Work task: Below are records; please write out exactly the lines from the first line through the line containing "Given: Click inside", with no pictures.

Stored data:
####

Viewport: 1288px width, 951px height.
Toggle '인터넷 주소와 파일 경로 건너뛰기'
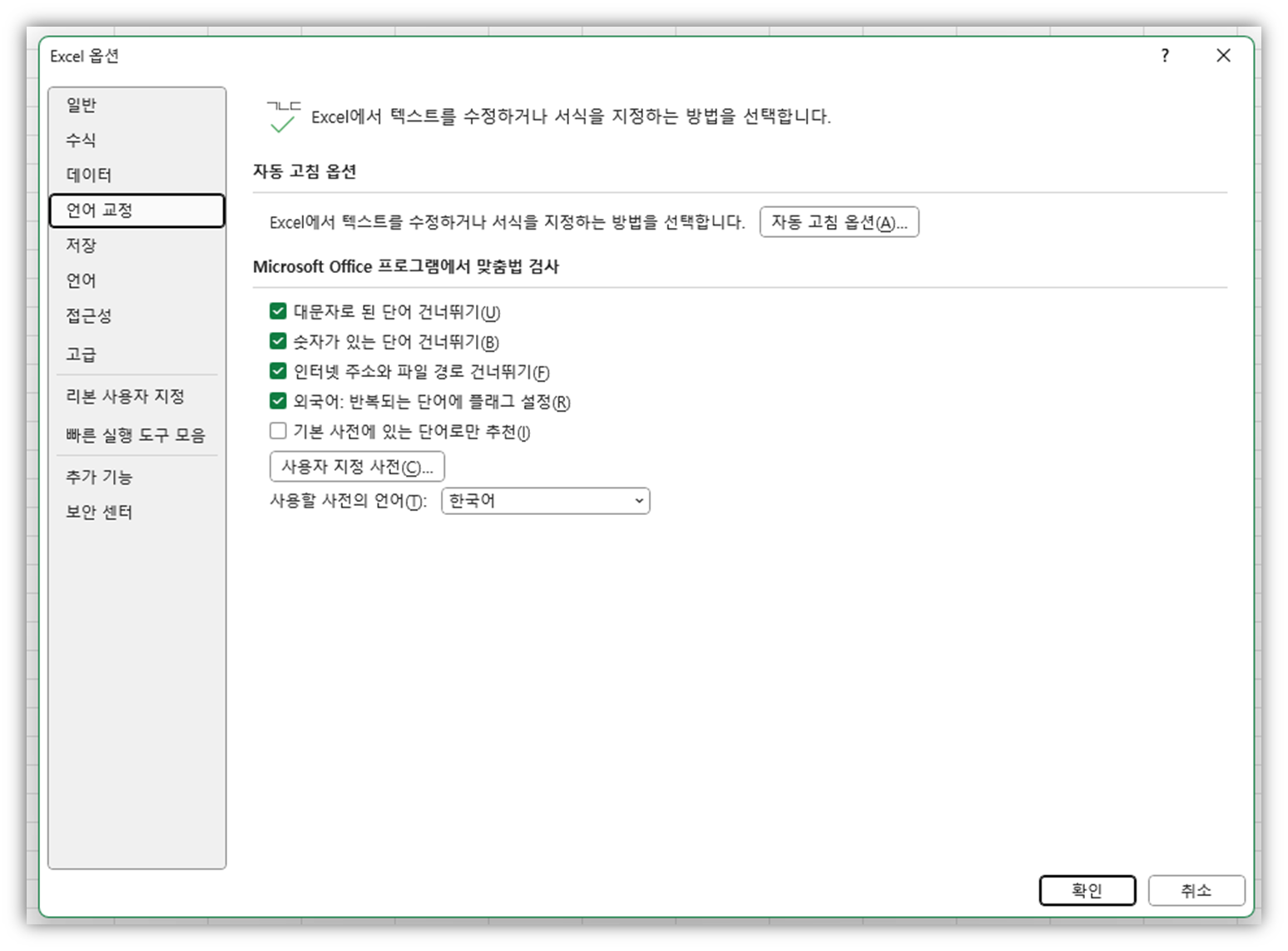(x=277, y=372)
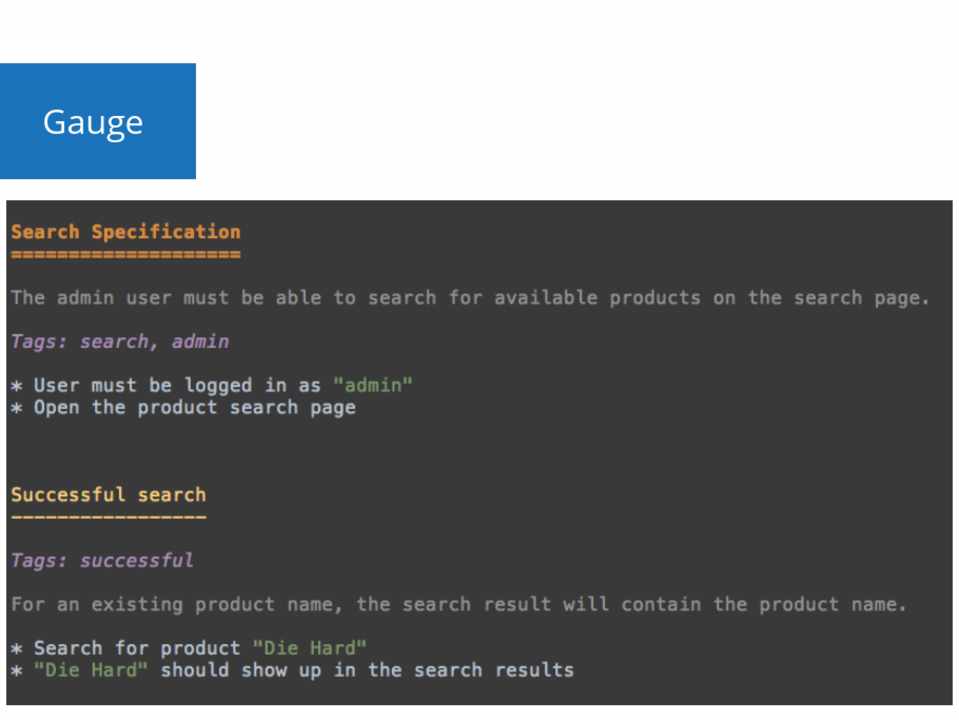This screenshot has width=959, height=720.
Task: Select the green "admin" string parameter
Action: pyautogui.click(x=373, y=385)
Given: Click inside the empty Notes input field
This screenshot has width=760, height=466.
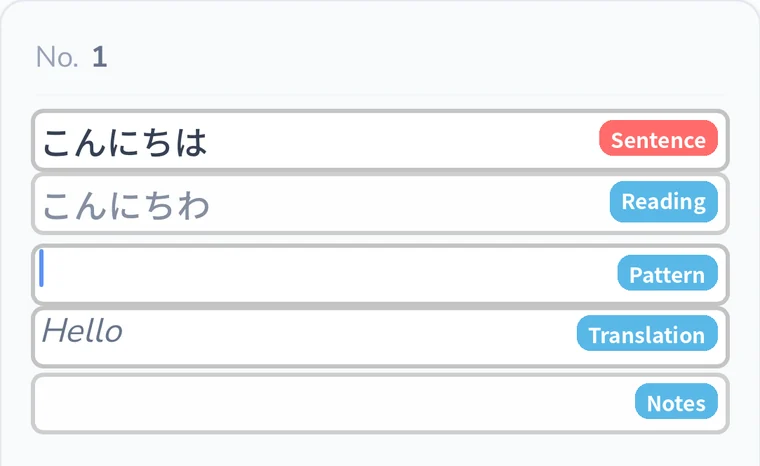Looking at the screenshot, I should pyautogui.click(x=334, y=403).
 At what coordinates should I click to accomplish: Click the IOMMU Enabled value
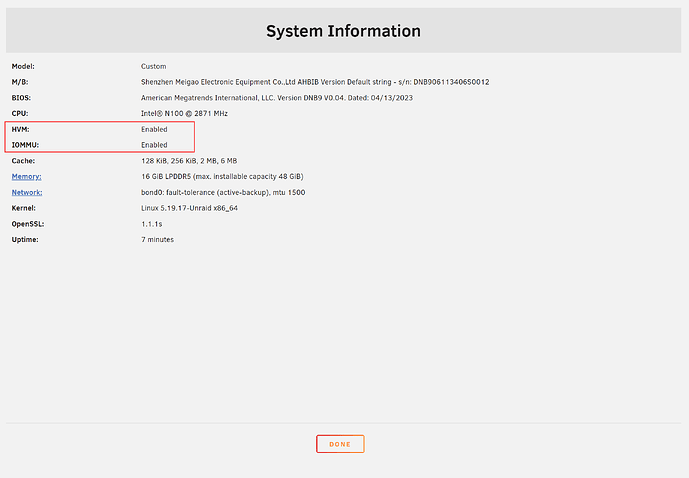pos(154,145)

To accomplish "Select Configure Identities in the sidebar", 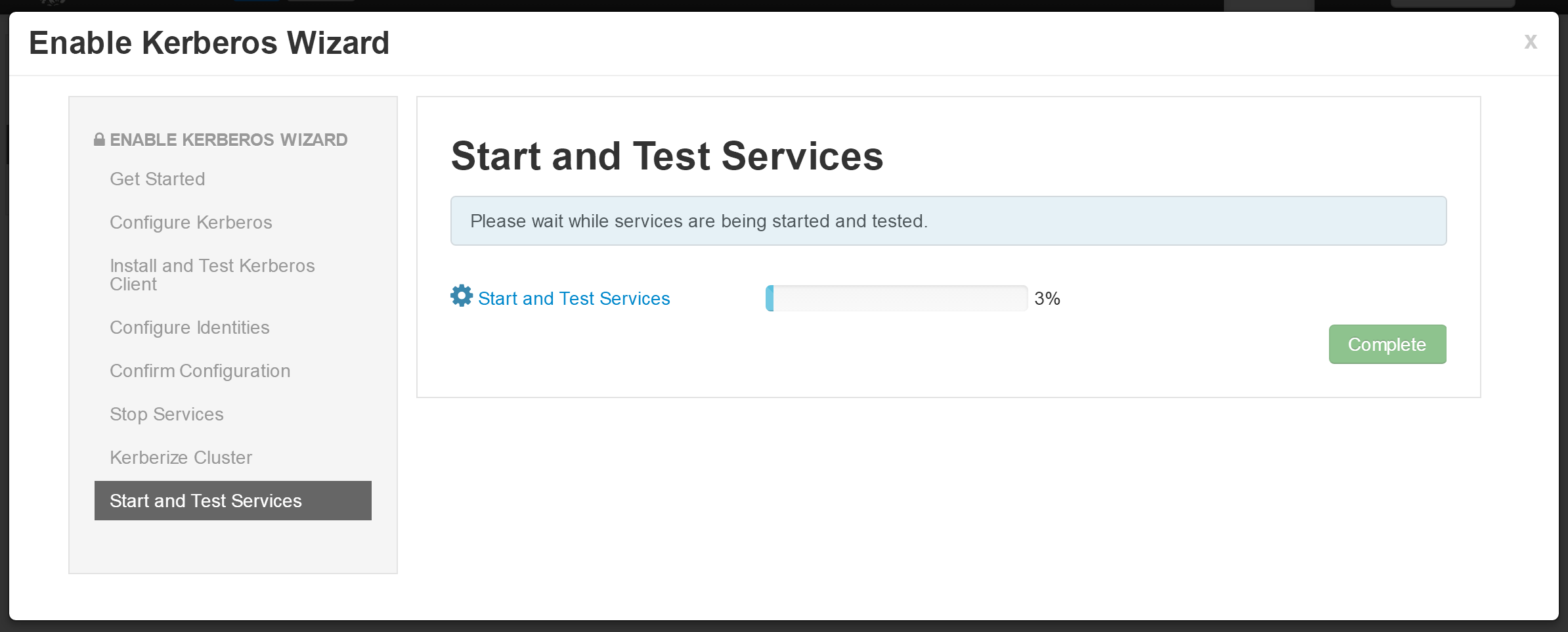I will [190, 327].
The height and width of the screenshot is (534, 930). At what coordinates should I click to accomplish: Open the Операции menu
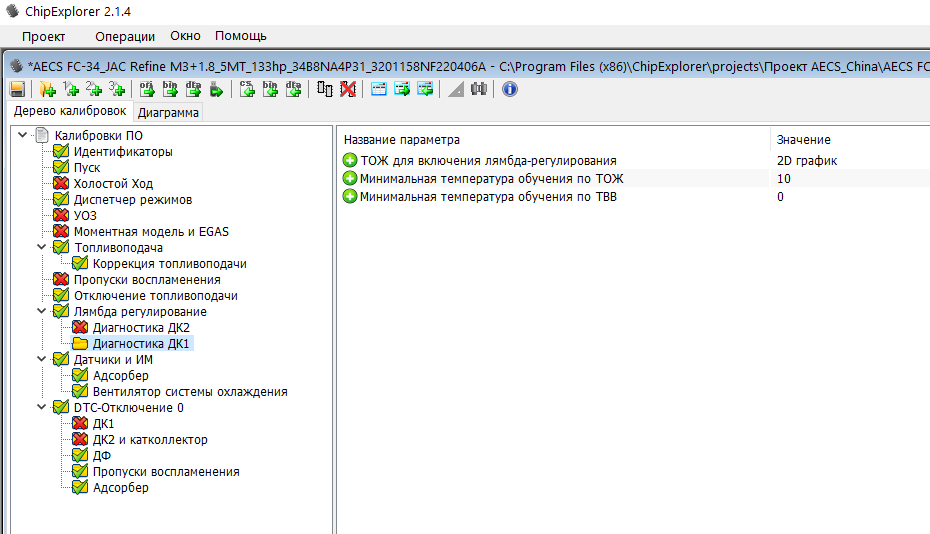125,36
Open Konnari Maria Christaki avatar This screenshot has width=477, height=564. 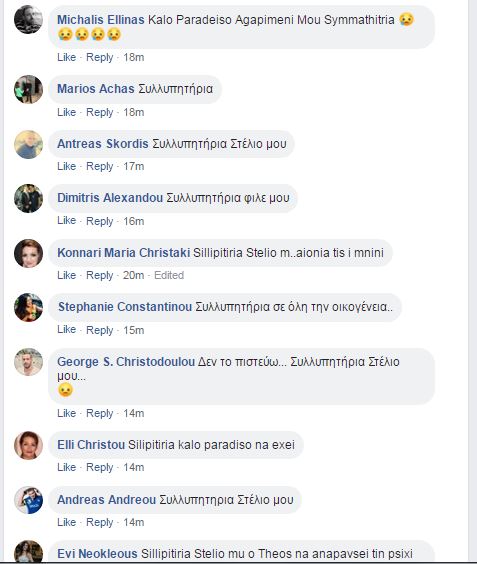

####

Result below:
Viewport: 1288px width, 951px height.
Toggle '인터넷 주소와 파일 경로 건너뛰기'
(x=277, y=372)
This screenshot has width=959, height=720.
Task: Select the green "admin" string parameter
Action: pyautogui.click(x=373, y=385)
Given: Click inside the empty Notes input field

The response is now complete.